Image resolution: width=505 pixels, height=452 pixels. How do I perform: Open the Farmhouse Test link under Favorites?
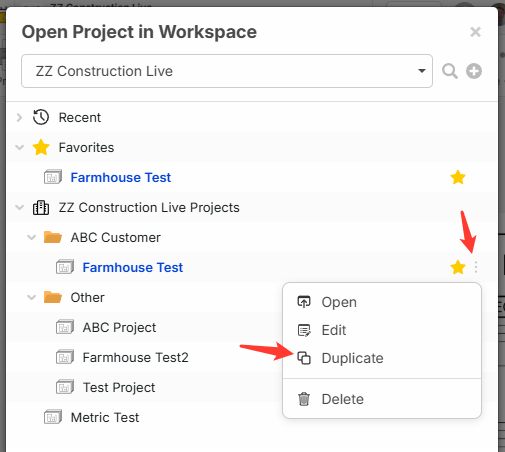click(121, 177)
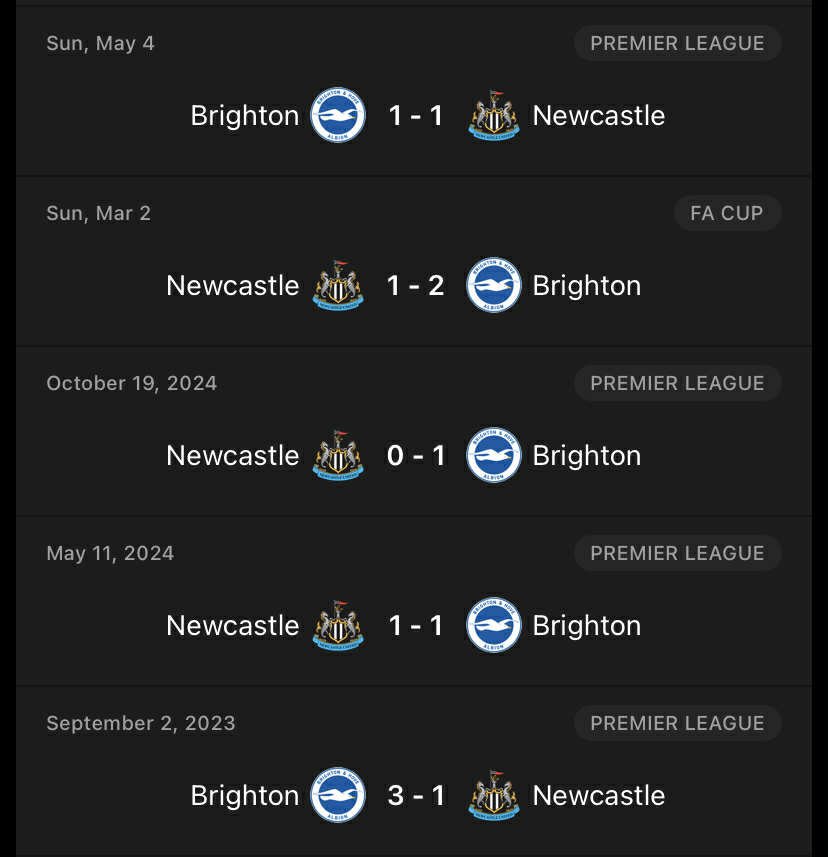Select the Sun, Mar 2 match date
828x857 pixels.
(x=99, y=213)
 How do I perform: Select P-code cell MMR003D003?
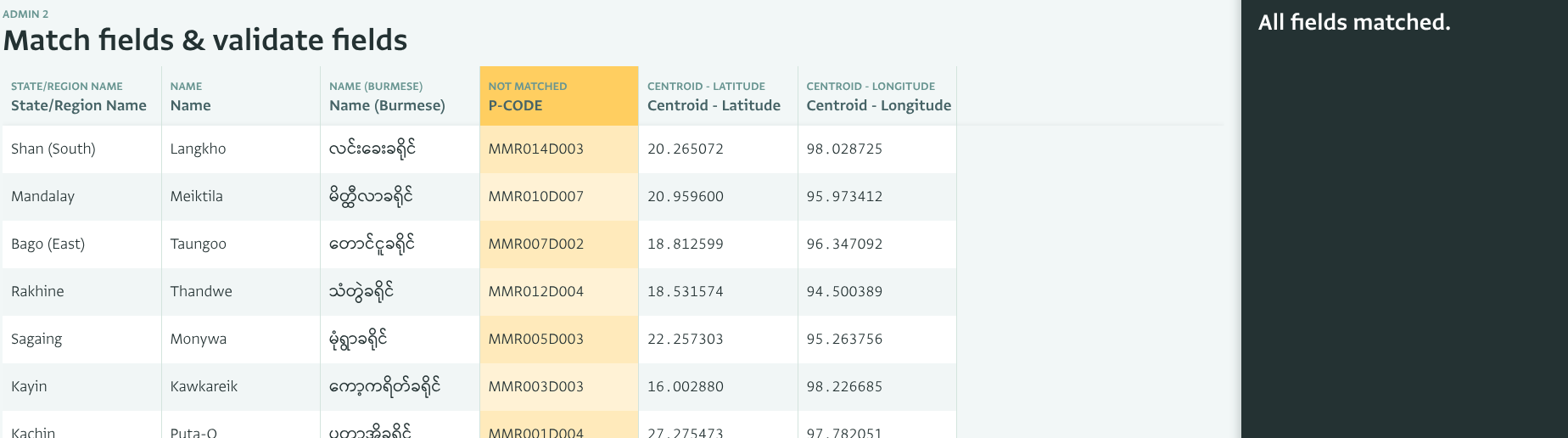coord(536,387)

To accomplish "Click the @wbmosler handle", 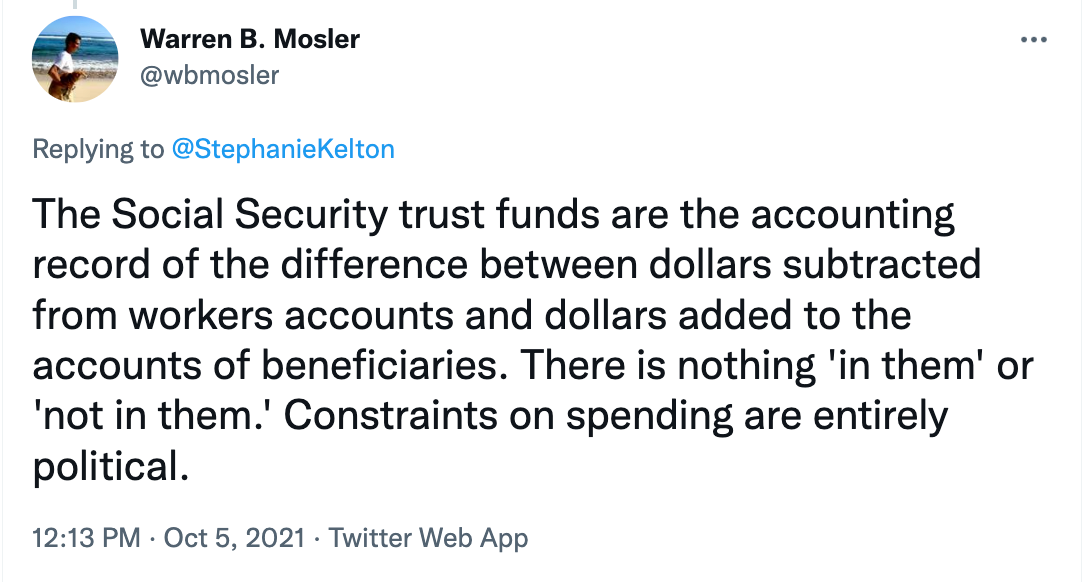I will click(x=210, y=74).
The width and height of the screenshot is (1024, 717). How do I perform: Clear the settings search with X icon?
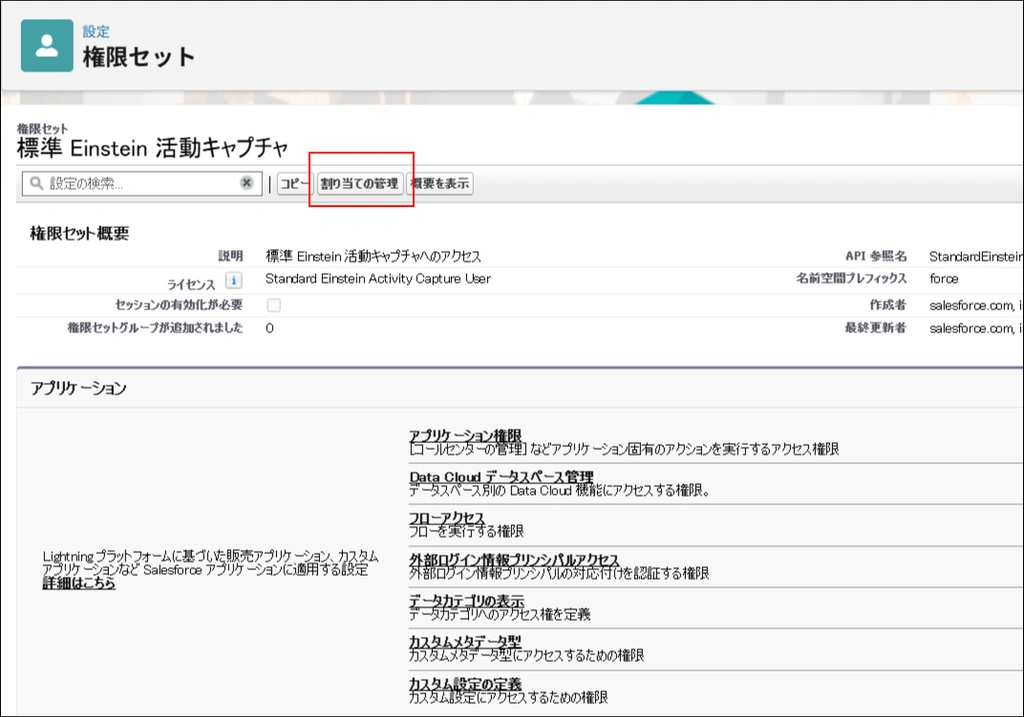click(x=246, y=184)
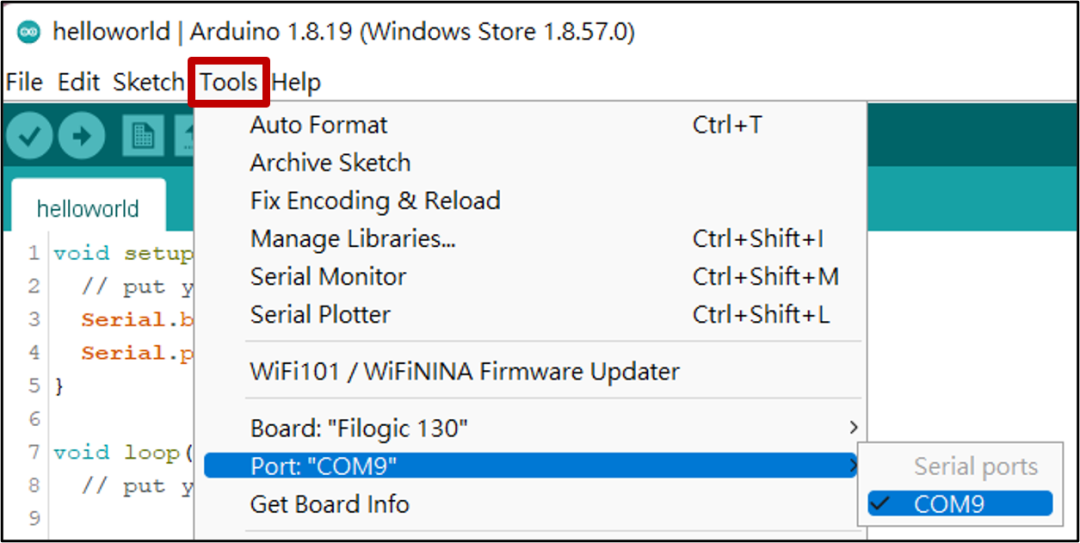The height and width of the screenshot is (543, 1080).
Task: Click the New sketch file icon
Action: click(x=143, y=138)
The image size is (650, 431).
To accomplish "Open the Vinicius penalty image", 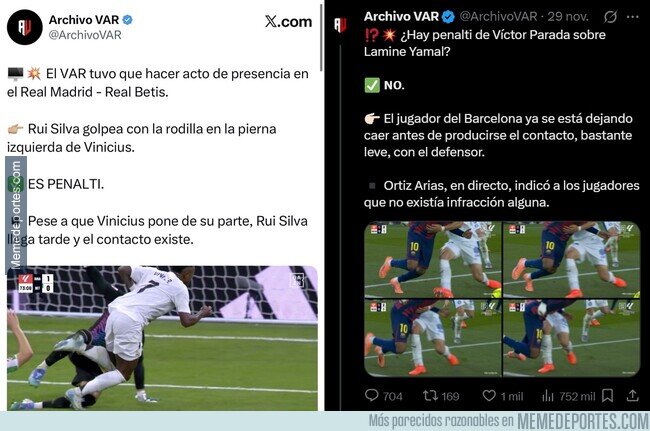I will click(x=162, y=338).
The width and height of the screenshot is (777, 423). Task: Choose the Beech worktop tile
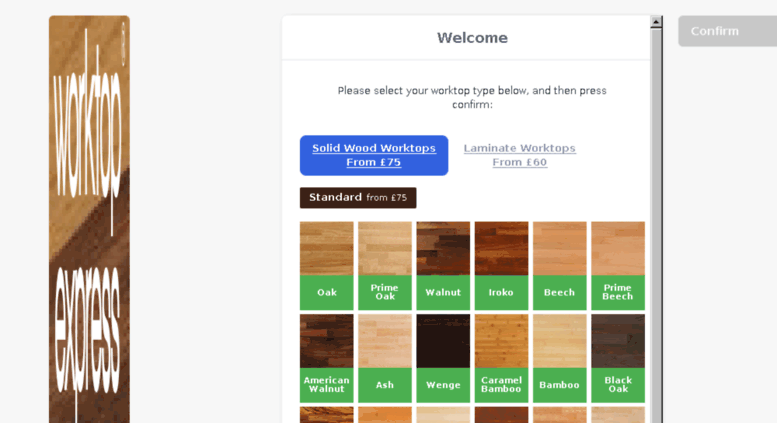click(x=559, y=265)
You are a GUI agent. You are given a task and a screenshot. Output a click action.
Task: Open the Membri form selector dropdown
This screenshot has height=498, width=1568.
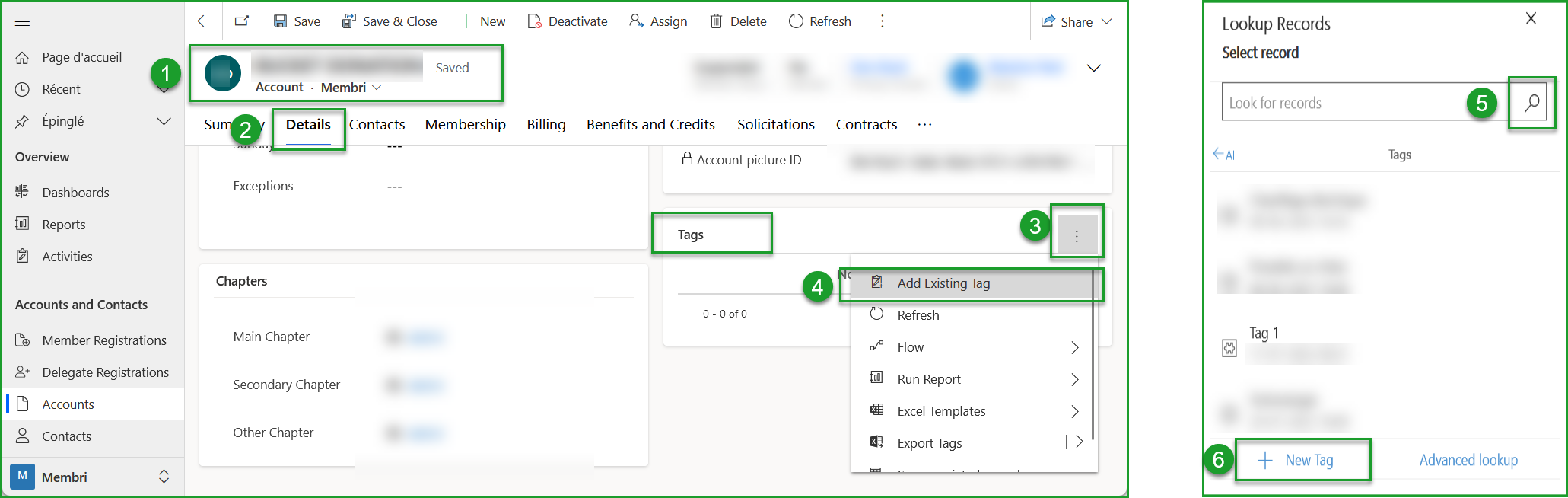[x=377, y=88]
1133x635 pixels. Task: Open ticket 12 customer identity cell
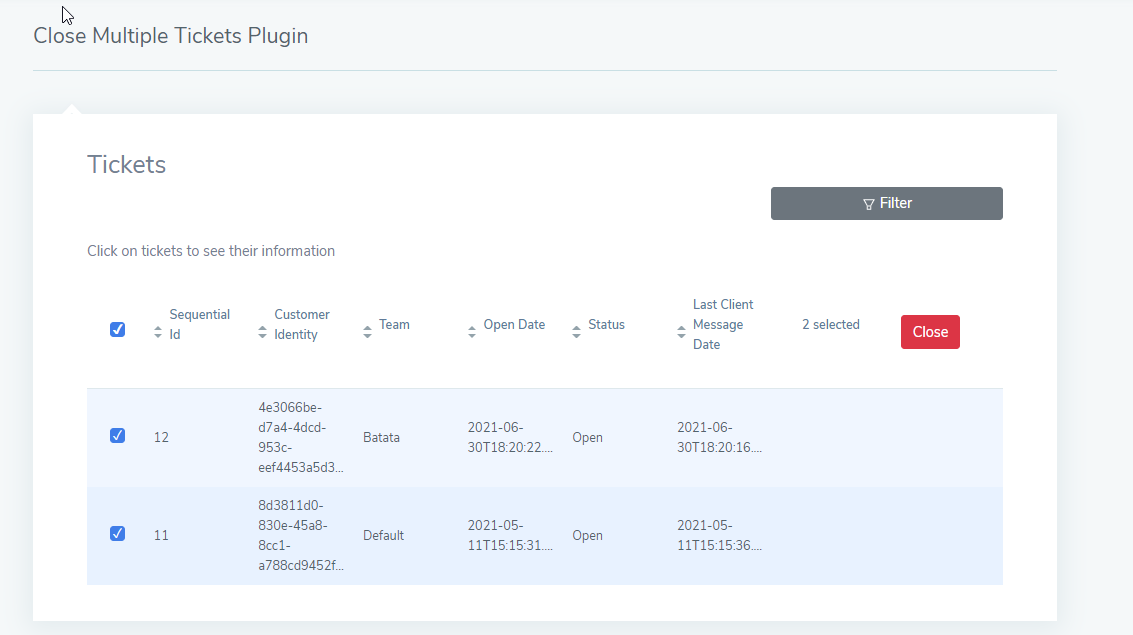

- - - - -

→ EXERCISE INSTRUCTIONS
Please retype, exactly and only, the lines from the one holding "You are a GUI" to the end of the entries, both ends included, without any pictures.

→ ANSWER TO THIS PROBLEM
You are a GUI agent. You are given a task and a screenshot. Output a click action.
Task: Open the Membri form selector dropdown
This screenshot has height=498, width=1568.
[x=377, y=88]
1133x635 pixels. Task: Open ticket 12 customer identity cell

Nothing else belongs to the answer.